Wednesday 18 May 2022, 10am–1pm

OTO Project Space: Workshop on 21st Century Noise with NRU (Noise Research Union with Sonia de Jager, Cecile Malaspina, Mattin, Inigo Wilkins, Miguel Prado, Martina Raponi)

No Longer Available

21st CENTURY NOISE

The world is in a state of crisis. This acceleration of complexity, together with issues such as climate change and a growing suspicion in regards to the power for change through political or cultural means leave us with the need for concepts that can help us understand these times of turmoil. Noise is such a concept. Therefore, it is not surprising to see an emerging interest in noise in different fields and systems as diverse as information theory; music and sonology; machine learning; capitalism and finance; aesthetics; physiology; blockchain; complexity; psychology, etc.

Coherence, consistency, predictability and order are well-known and related concepts which have been paramount to the statisticoscientific ethos of the 20th century. As we enter the new millennium it has become more and more apparent that disarray, chaos, unpredictability and, particularly, noise, are not simply the 'disorganized' counterparts to these notions but actually harbor generative conceptual means to move beyond this elusive diametric opposition. The social and technical legacies of those developments are still reverberating, but in the 21st century, amidst a cascade of upheavals and crises in the ecological, economic, social, and aesthetic spheres, and as we move further into a digital, automated, hyperconnected paradigm, the meaning of noise has begun to be radically altered again and urgently demands to be rethought.

Since the seventeenth century, with the development of probability theory, there has been a significant shift in the understanding of order and randomness, not only abstractly but bound up with a new statistical form of social power, colonial expansion, and the onset of capitalism. In the nineteenth century this shift gave rise to statistical mechanics and dynamic systems theory, which paralleled an increasing attainment of fine control over matter and life at the same time as a dawning realization of fundamental uncontrollability. It was in the early twentieth century that the episteme was completely transformed again with the redefinition of the concepts of information and noise in information theory, computability theory, and cybernetics. This had massive scientific, philosophical, political, and artistic consequences, and there was again a simultaneous expansion and intensification of forms of control and resistance in all domains of human activity. As a result, in the 20th century the role of aesthetics as traditionally understood has been put into question, and noise disrupted the way music was practiced and perceived, becoming central to sonic and artistic practices at large as both compositional material and conceptual inspiration.
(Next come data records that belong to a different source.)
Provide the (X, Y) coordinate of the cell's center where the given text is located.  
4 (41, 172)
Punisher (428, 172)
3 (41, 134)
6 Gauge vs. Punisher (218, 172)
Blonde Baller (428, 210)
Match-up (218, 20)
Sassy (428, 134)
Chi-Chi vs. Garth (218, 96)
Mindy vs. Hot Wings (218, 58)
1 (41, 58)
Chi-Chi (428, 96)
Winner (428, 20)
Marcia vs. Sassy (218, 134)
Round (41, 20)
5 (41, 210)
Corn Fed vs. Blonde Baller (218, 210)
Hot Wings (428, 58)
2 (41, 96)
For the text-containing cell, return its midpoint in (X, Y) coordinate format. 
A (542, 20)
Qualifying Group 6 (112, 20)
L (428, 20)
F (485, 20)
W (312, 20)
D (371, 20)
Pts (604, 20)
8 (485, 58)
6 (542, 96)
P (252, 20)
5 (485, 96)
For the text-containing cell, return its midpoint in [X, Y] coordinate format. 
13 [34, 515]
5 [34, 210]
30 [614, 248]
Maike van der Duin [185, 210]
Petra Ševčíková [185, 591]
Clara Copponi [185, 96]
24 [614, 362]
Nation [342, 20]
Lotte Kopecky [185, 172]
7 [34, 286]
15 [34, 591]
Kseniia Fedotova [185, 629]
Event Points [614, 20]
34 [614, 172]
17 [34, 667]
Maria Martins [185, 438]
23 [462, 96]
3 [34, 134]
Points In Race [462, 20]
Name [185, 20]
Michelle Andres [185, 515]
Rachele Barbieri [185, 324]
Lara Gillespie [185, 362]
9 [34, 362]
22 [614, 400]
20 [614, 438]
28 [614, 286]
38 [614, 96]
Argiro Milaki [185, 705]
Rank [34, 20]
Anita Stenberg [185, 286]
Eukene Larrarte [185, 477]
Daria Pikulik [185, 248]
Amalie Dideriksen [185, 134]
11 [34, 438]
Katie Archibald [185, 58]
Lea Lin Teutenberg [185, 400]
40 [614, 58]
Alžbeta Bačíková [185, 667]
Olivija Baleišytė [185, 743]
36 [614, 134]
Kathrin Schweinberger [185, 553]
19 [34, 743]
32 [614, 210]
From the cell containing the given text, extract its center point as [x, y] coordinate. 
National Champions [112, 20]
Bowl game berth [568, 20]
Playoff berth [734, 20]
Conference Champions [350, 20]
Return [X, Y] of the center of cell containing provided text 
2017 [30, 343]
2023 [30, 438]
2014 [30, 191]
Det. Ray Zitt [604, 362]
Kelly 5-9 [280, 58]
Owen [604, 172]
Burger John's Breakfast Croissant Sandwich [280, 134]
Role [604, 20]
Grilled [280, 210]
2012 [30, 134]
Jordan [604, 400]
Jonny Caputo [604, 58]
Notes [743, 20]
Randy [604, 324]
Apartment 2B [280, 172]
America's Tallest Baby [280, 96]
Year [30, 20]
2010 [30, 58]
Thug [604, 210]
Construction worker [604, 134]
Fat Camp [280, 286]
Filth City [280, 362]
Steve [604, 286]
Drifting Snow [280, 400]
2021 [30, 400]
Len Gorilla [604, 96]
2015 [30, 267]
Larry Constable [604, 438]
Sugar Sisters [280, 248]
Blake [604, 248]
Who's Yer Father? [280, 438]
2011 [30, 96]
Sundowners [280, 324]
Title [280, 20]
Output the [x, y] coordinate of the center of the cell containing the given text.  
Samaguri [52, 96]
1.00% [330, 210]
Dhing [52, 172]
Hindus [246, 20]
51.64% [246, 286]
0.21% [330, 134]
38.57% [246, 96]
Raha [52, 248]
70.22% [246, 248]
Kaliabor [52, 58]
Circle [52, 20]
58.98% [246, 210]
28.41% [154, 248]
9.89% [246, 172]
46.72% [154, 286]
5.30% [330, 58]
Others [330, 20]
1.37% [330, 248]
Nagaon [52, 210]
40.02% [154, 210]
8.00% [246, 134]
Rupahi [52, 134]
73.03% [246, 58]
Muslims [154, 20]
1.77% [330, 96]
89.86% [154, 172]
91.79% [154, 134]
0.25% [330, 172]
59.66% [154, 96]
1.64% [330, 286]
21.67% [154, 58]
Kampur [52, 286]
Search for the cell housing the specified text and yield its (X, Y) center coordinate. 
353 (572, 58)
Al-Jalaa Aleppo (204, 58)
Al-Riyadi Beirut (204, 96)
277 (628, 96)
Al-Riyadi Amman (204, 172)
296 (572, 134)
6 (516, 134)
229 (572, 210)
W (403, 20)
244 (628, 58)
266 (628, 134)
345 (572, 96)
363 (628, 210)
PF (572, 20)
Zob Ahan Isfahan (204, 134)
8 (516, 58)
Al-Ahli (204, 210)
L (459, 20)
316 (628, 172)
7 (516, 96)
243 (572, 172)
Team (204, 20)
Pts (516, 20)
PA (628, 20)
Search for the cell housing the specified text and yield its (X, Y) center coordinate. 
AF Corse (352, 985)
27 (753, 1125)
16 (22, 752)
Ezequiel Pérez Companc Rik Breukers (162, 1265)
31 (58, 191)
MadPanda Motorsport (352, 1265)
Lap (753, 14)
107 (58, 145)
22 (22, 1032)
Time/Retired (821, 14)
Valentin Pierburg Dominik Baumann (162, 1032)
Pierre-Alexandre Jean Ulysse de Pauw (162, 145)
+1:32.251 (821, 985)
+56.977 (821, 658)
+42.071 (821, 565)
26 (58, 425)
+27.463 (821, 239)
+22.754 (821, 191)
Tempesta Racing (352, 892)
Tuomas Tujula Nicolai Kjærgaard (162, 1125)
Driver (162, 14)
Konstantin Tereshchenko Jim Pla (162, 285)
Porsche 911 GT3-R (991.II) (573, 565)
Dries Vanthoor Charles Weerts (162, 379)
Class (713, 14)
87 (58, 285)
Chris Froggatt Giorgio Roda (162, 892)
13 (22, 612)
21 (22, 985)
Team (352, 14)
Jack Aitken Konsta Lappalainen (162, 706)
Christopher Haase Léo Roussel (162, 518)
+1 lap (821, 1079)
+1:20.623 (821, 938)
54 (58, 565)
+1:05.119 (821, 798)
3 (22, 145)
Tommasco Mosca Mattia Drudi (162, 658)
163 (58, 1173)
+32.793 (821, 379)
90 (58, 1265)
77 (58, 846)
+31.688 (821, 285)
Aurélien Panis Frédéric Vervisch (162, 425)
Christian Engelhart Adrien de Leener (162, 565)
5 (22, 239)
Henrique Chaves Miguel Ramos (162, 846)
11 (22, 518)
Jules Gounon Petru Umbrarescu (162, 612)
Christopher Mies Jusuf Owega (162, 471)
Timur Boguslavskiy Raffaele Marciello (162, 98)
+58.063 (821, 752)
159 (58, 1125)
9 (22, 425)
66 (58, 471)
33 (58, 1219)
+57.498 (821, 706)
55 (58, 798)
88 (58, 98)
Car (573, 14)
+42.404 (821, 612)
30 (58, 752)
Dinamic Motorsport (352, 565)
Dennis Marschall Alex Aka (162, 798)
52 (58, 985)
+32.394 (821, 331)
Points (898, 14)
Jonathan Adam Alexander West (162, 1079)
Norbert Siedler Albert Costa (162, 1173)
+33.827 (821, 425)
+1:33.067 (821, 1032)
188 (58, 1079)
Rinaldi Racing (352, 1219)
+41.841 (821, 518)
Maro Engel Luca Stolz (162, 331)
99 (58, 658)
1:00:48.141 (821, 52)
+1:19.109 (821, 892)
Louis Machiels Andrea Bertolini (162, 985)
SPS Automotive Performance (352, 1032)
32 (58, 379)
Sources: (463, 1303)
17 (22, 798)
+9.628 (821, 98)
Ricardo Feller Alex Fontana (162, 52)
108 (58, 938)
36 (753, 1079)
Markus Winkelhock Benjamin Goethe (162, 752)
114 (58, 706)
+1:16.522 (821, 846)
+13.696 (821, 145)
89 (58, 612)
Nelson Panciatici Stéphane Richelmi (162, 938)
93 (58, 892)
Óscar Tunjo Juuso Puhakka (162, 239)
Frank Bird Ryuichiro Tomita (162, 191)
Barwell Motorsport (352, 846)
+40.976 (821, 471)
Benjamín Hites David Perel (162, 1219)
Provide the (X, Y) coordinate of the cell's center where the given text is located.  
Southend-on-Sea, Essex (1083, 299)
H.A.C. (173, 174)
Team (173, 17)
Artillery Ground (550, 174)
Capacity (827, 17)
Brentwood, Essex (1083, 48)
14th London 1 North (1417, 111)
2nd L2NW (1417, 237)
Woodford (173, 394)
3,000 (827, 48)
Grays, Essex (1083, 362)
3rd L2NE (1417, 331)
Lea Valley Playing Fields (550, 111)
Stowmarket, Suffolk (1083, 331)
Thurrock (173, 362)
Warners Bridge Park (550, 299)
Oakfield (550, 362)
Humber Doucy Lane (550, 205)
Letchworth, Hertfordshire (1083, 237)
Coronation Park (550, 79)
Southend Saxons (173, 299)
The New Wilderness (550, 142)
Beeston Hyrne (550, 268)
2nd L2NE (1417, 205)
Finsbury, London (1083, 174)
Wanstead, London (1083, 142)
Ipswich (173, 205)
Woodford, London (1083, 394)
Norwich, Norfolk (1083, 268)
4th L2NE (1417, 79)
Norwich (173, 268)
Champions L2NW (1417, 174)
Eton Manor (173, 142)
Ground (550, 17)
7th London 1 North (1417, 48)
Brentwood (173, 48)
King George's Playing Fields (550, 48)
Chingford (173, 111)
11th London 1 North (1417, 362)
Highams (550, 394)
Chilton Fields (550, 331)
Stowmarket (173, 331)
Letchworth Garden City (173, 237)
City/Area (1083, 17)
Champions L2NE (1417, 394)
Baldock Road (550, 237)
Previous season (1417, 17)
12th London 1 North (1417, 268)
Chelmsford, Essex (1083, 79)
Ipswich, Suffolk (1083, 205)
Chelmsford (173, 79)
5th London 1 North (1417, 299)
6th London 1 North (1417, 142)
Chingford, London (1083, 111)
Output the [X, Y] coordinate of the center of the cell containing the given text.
21st century noise resounds across globalized neoliberal capture, burgeoning AI power, the rise of platform economies and transnational corporate empires, neocolonialism, drone strikes and cyberwarfare, fake news, sweatshops, robotic dogs and predictive policing, cryptocurrencies, self-driving cars, space tourism, etc. If 20th century noise was a centrally broadcast symphonic maelstrom, 21st century noise is a user-generated cacophony that has amplified existing forms of exclusion and exclusivity. Noise in music and sound art both expresses this situation and enacts resistance to it. How can we listen to it with new ears? Is it possible to hear the structural conditions that produce in us psychological pathologies and bring us to the mental states of noise? Is it possible to improvise a non-exclusionary future amongst this noise? Can the scales of its risk asymmetry be altered? Can noise be harnessed not for competitive profit but for collective benefit? Is a new noise possible? Could this noise bring political agency?

As a way to answer these questions we propose a workshop as an open door into noise’s multidisciplinary reinterpretation. This event brings together a group of thinkers, artists and musicians looking to examine the complexity and vastness of phenomena ranging from cognition to corporeality and culture, through the lens of noise.

FORMAT

We welcome participants of all backgrounds to join the discussion. The main tasks during the workshop will be those of dialogue and diagramming. We will discuss interpretations together, identify some common lines of thought and attempt to morph the group diagrams into collective ones. Our approach is nondisciplinary and completely open to questions and challenges, we are united by our interest in noise but not by our individual interpretations.